• EXERCISE INPUT:
::::::::

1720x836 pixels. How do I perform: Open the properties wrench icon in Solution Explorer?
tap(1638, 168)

::::::::

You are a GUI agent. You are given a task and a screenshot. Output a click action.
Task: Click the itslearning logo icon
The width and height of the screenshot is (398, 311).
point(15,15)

::::::::

• REQUEST:
Update the entries from the line with "1720x836 pixels. How" to the line with "tap(1638, 168)" by replacing "wrench icon" with "gear icon". Write out only those lines, with nothing else changed.

• REPLY:
1720x836 pixels. How do I perform: Open the properties gear icon in Solution Explorer?
tap(1638, 168)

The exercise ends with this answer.